In summary, according to the present invention, the temperature of the switching contacts of the electric motor and its control circuit is detected, the winching interval is changed by a voltage-frequency converter, and the temperature is controlled to a constant value. , it is possible to prevent overheating and burnout of the electric motor and the switching contacts, and it is possible to extend their lifespan and reduce maintenance costs. In particular, since the welding of the opening/closing contacts is completely avoided, runaway accidents of motors and control circuits caused by welding that have occurred in the past are prevented, and safety is significantly improved, which has various practical disadvantages.

[Brief explanation of the drawing]

Fig. 1 is a block diagram of the temperature control circuit according to the present invention, Fig. 2 is a specific circuit diagram thereof, Fig. 3 is a waveform diagram of the timer output, and Fig. 4 is a block diagram obtained by Laplace transform of the system in Fig. 1. Diagram, Figure 5 is the 4th
A graph showing the relationship between the timer output △T and the temperature output T ₀ of the system shown in the figure.
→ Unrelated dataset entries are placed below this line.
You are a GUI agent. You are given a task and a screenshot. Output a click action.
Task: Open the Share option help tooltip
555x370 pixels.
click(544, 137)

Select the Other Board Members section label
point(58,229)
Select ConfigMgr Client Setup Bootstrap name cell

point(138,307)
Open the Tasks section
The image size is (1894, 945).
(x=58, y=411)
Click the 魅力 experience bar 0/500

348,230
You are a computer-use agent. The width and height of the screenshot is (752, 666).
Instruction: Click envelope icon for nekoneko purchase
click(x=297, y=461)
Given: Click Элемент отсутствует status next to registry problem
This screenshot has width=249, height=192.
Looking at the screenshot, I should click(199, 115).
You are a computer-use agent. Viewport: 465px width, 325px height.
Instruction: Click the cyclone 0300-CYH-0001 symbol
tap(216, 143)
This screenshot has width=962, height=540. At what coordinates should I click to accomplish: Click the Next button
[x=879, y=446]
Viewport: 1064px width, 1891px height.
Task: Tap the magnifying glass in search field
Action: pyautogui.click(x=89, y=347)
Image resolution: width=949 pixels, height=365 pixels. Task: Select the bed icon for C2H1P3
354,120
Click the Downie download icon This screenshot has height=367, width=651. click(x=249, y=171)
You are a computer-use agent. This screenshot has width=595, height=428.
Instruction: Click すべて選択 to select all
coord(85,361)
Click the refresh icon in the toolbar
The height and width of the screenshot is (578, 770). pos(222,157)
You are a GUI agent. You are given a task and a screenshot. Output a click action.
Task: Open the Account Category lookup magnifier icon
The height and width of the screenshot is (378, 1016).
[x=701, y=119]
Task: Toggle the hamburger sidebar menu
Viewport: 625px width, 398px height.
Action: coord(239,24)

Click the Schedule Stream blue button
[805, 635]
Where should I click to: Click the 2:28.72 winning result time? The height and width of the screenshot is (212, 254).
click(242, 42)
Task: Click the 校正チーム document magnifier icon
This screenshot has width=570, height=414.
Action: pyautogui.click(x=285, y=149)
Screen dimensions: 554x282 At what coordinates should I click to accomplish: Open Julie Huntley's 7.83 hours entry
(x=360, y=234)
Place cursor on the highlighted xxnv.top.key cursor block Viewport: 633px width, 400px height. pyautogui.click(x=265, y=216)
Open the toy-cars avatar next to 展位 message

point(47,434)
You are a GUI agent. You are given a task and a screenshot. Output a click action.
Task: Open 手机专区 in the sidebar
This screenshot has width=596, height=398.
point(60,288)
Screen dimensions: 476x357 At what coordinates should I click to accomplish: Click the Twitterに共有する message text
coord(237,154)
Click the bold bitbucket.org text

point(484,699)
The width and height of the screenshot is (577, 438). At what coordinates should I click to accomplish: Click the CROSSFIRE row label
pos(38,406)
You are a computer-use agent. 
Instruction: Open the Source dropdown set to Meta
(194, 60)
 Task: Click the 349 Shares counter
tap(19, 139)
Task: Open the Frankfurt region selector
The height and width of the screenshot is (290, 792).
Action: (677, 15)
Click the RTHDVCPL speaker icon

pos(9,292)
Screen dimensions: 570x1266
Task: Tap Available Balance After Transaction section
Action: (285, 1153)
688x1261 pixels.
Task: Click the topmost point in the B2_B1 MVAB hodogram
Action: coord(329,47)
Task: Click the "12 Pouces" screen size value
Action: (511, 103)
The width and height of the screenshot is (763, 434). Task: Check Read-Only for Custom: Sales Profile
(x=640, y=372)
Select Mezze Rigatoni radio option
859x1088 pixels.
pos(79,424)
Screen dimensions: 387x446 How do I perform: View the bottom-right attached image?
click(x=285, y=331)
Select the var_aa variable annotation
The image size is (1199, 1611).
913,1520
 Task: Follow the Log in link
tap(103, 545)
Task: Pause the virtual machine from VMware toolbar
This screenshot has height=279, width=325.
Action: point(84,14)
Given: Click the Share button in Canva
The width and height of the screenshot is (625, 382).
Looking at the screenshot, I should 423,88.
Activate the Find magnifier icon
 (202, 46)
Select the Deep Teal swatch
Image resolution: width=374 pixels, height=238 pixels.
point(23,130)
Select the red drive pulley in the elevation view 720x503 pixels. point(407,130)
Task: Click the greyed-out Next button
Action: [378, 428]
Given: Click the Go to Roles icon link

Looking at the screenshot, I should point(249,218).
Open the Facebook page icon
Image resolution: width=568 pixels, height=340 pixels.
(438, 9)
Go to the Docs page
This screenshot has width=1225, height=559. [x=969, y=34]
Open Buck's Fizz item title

Figure 6 is also a graph showing the timer output △
It is a graph when temperature control is performed with T constant. 1...Reference temperature setting input terminal, 2...Comparator,
3... Voltage-frequency converter, 4... Timer,
5...Motor, 6...Temperature sensor, 18...Output control means.

Claims (1)

[Scope of utility model registration request] Temperature detection means for a motor or its start-up switching contact, and a temperature comparison means that compares the detected temperature output and a reference set temperature input, extracts the deviation thereof, and has a limiter function that limits the upper limit of the deviation. a voltage-frequency conversion means for obtaining a pulse with a frequency corresponding to the output signal from the temperature comparison means; a timer for setting the pulse width of the pulse from the voltage-frequency conversion means; 1. A temperature control device for an automatic winching device, comprising: output control means for controlling winching using pulses that are output and whose pulse width is set by the timer.